According to DSM-IV-TR, the prevalence of BPD is estimated at 2% of the general population, compared with 1% to 2% for bipolar disorder. Other estimates are closer to 5% for bipolar spectrum disorder.5 Depending on the population studied, there are varying estimates of the co-occurrence of BPD and bipolar disorder. In a recent comprehensive review by Paris and colleagues,6 the rate of bipolar I disorder in BPD patients ranged from 5.6% to 16.1%, with a median of 9.2%. The rate of bipolar II disorder was only slightly higher, 8% to 19%, with a median of 10.7%. The 2 studies with the strongest methodologies that used structured diagnostic interviews with adequate sample sizes and a 6- to 7-year follow-up showed a low rate of new onset of bipolar disorder in patients with BPD, with no difference from the comparison groups.7,8 A recent study that used the large Collaborative Longitudinal Study of Personality Disorders (CLPS) database, however, showed an increased rate of bipolar I and II disorders in patients with BPD compared with patients who had personality disorders other than BPD, including schizotypal, avoidant, and obsessive-compulsive personality disorders (19.4% and 7.9%, respectively). In addition, BPD patients had a higher rate of bipolar I and II disorder onset (8.2% for BPD vs 3.1% for the other personality disorders) over 4 years.9 While these studies suggest a moderately increased risk for bipolar disorder in patients with BPD, it was not nearly as high as the risk for MDD or substance abuse.
The rate of BPD in patients with bipolar I disorder varies from 0.5% to 30%, with a median of 10.7%, while in patients with bipolar II disorder, the rates are 12% to 23%, with a median of 16%.6 The relationship of BPD and cyclothymia has been examined in 1 study, and the results revealed exceptionally high comorbidity rates with BPD of 62%.10 However, while elevated rates of comorbid personality disorders have been found in patients with bipolar disorder, no differences between rates of BPD and the other personality disorders studied have emerged.6 These findings suggest that while BPD and bipolar disorder can co-occur, in general, comorbidity is not common.

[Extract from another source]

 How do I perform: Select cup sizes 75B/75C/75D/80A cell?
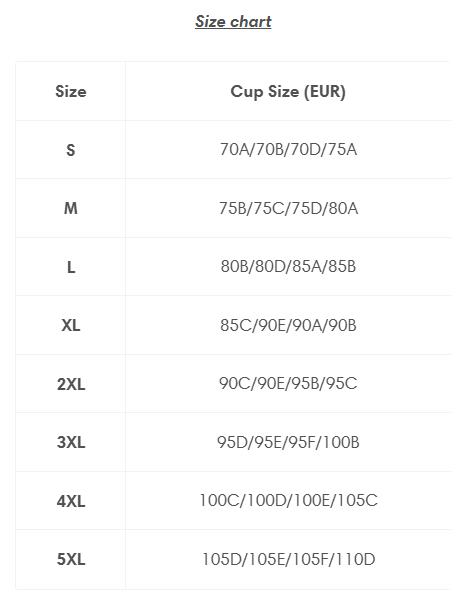tap(288, 208)
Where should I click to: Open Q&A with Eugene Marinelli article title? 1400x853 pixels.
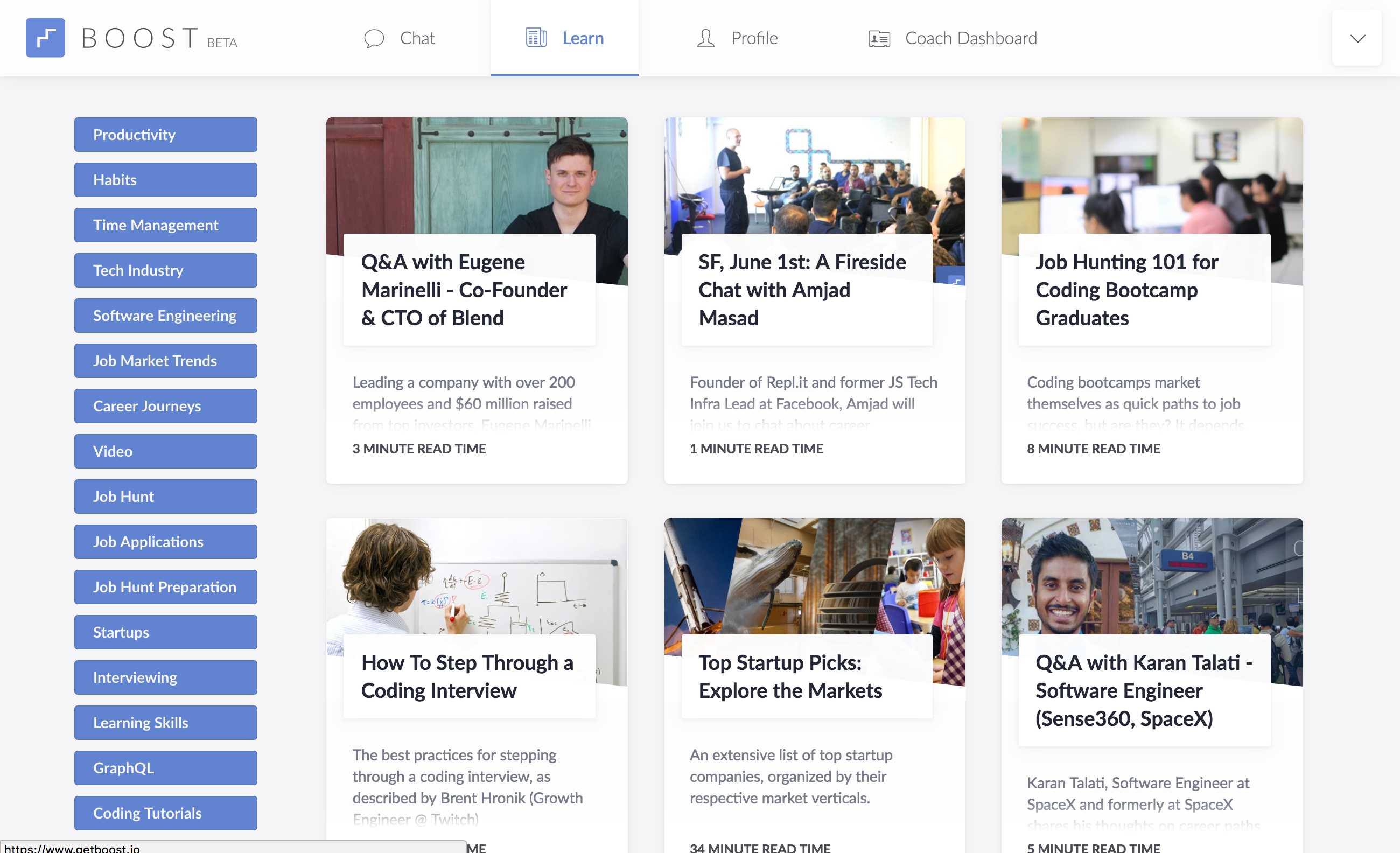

Diagnosis of bipolar disorder or BPD can be difficult, because both can present with affective instability, irritability, and impulsivity. A comparison of DSM-IV-TR criteria is displayed in Table 1 and demonstrates considerable overlap.
The phenomenology of mania differs significantly from that of BPD. Factor analyses of manic symptoms have identified psychic and motor acceleration, psychosis, and irritability.11,12 A factor analysis and subsequent replication study revealed 3 factors for BPD: disturbed relatedness, behavioral dysregulation, and affective dysregulation.13,14 However, a number of recent studies have shown that the BPD factors correlate so highly with one another (with correlation coefficients of 0.92 to 0.98) that the factor analyses actually support a single overarching BPD construct.15-17
Recent studies that explored the overlap of BPD and bipolar disorder have outlined several parameters to distinguish the 2 diagnoses9,18,19:
• Quality of mood episodes
• Types of impulsivity
• Longitudinal course
Symptoms such as irritability and quality of depression have not proved helpful.